Me refiero a Muchacho de oro, muchacha esmeralda de la autora china Yiyun Li. Una pequeña goyería, que está bien (¡pero que muy bien y necesario!) darnos de vez en cuando al bocata de  calamares y al torrezno bien frito, pero también de vez en cuando el desengrasar con unas pequeñas delicatesen -que no las hubiera mejor en Embassy o Lhardy- como esta obra de la cada día más interesante y accesible literatura china. Que yo entiendo que así, de primeras, da pereza. Sí, no nos pongamos estupendos: delante de la ventanilla del multicine de turno, entre Amor bajo el espino blanco de Zhang Yimou o la del blockbuster de turno (sea americana o del Torrente VII), de primeras como que no me digan que se lanzan como posesos a la primera.

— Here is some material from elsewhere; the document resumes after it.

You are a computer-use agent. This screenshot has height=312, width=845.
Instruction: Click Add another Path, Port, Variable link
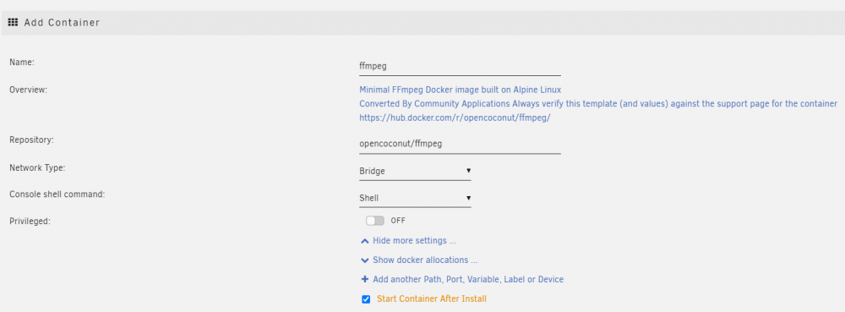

Y eso que hemos tenido buenas aproximaciones cinematográficas de literatura china, como Balzac y la joven costurera china del director y escritor Dai Sijie, que él se escribió el libro, él se dirigió su película, con lo que todo quedó en casa. O pelis curiosas como 2046 de Wong Kar-wai, casi un poema visual tremendamente efectista. Pero no nos desviemos, que estamos con literatura. Esa literatura que empezó a hacerse visible a los occidentales, que tan creídos estamos de saber de China por ir de vez en cuando a tomar rollitos de primavera aunque no tengamos ni idea de diferenciar un lumpia de un rollo de huevo, desde la concesión del Nobel a Gao Xingjian.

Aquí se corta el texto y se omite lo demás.